Law 12 - Fouls and Misconduct 2/26/2023

Petr of Prague, Czech Republic Czech Redpublic asks...


one question probably more about the spirit of the game, please. :-)

Sentence from the rules:'Direct and indirect free kicks and penalty kicks can only be awarded for offences committed when the ball is in play.'

Does it apply without exceptions?

Sometimes I have doubts about it. And that, for example, for a foul near the touchline (the player kicks the ball out of bounds with one foot and fouls with the other).

I've never seen a referee call a throw-in. :-)

Thank you very much!

Answer provided by Referee Richard Dawson

HI Petr,
When the ball is played, INTO TOUCH, that is to say completely outside the FOP boundary lines, or the referee has CLEARLY blown the whistle or indicated he HAD to STOP play!
Play is halted for the restart as to why this occurred.
Usually a throw in, corner, goal kick or a kick off if a goal was scored legally. Or if a referee stoppage, likely a DB!
ANY conduct by a player on or off the FOP, after that fact, is only MISCONDUCT.
The restart would NOT change even if the player was cautioned or sent off.

If there was a simultaneous incident, as you suggest, you would ALWAYS take the more severe action, the foul over a throw in as the one to discipline for.

In cases where it is VERY clear the ball was out of play and THEN the fist or foot kick trip elbow smash or charge upends an opponent. MISCONDUCT for the action but no change for the restart be it a kick off or a goal kick or a corner kick or a throw in.

Perhaps in cases where you were uncertain to the timing you could sell the free kick as the best restart under the circumstances over the benign throw in.

AS a neutral official with integrity you call it as you see it!

I had a player who multiply held an opponent while he was off the FOP just as the opponents' kicked the ball into touch for a goal kick. I awarded the DFK from the point nearest the boundary line where this offence occurred. This resulted in a PK given the borderline was the goal line under the crossbar between the posts.

■ **Raw data**
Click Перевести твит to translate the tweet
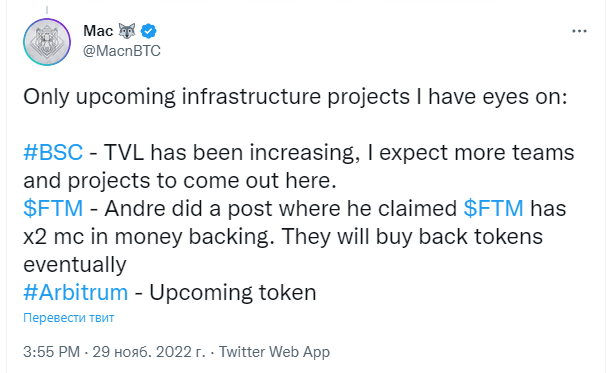The width and height of the screenshot is (607, 373). tap(69, 318)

■ **What is expected**
Answer these questions using the Q&A on fouls and misconduct.
(a) After the ball has gone completely into touch, what does the answer say any conduct by a player counts as?
(b) In a simultaneous incident, which action should the referee always take?
(c) In the referee's own example, what did the awarded direct free kick become, and why?

■ **Solution for this exercise**
(a) Only misconduct.
(b) The more severe action, meaning the foul over the throw-in.
(c) It became a penalty kick, because the nearest boundary line was the goal line under the crossbar between the posts.